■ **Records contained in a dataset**
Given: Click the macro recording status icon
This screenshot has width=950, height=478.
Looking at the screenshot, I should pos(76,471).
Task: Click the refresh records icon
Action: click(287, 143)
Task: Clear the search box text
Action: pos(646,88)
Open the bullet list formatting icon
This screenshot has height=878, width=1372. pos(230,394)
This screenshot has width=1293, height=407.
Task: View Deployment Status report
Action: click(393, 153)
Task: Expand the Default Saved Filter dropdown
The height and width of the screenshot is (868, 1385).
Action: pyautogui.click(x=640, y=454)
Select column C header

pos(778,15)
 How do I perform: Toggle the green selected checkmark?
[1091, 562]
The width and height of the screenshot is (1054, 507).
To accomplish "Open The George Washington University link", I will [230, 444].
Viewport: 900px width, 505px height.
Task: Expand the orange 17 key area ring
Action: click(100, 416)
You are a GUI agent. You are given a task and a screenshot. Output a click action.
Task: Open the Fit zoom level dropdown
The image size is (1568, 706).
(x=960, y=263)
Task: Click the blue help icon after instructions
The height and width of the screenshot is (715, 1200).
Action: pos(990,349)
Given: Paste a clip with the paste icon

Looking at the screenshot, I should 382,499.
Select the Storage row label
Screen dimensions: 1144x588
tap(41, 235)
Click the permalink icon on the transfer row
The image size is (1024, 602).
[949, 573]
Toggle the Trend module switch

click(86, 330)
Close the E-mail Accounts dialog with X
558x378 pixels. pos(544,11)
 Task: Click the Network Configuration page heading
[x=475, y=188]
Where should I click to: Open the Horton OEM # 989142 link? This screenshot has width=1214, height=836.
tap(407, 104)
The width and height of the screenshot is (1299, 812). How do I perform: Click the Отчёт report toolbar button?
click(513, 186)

■ **Assigned task**
Each and every record above needs writing out exactly.

■ **Your solution**
Given: Click the macro recording status icon
This screenshot has width=950, height=478.
Looking at the screenshot, I should pos(76,471).
Task: Click the refresh records icon
Action: click(287, 143)
Task: Clear the search box text
Action: pos(646,88)
Open the bullet list formatting icon
This screenshot has height=878, width=1372. pos(230,394)
This screenshot has width=1293, height=407.
Task: View Deployment Status report
Action: click(393, 153)
Task: Expand the Default Saved Filter dropdown
The height and width of the screenshot is (868, 1385).
Action: pyautogui.click(x=640, y=454)
Select column C header

pos(778,15)
 How do I perform: Toggle the green selected checkmark?
[1091, 562]
The width and height of the screenshot is (1054, 507).
To accomplish "Open The George Washington University link", I will [230, 444].
Viewport: 900px width, 505px height.
Task: Expand the orange 17 key area ring
Action: click(100, 416)
You are a GUI agent. You are given a task and a screenshot. Output a click action.
Task: Open the Fit zoom level dropdown
The image size is (1568, 706).
(x=960, y=263)
Task: Click the blue help icon after instructions
The height and width of the screenshot is (715, 1200).
Action: pos(990,349)
Given: Paste a clip with the paste icon

Looking at the screenshot, I should 382,499.
Select the Storage row label
Screen dimensions: 1144x588
tap(41, 235)
Click the permalink icon on the transfer row
The image size is (1024, 602).
[949, 573]
Toggle the Trend module switch

click(86, 330)
Close the E-mail Accounts dialog with X
558x378 pixels. pos(544,11)
 Task: Click the Network Configuration page heading
[x=475, y=188]
Where should I click to: Open the Horton OEM # 989142 link? This screenshot has width=1214, height=836.
tap(407, 104)
The width and height of the screenshot is (1299, 812). How do I perform: Click the Отчёт report toolbar button?
click(513, 186)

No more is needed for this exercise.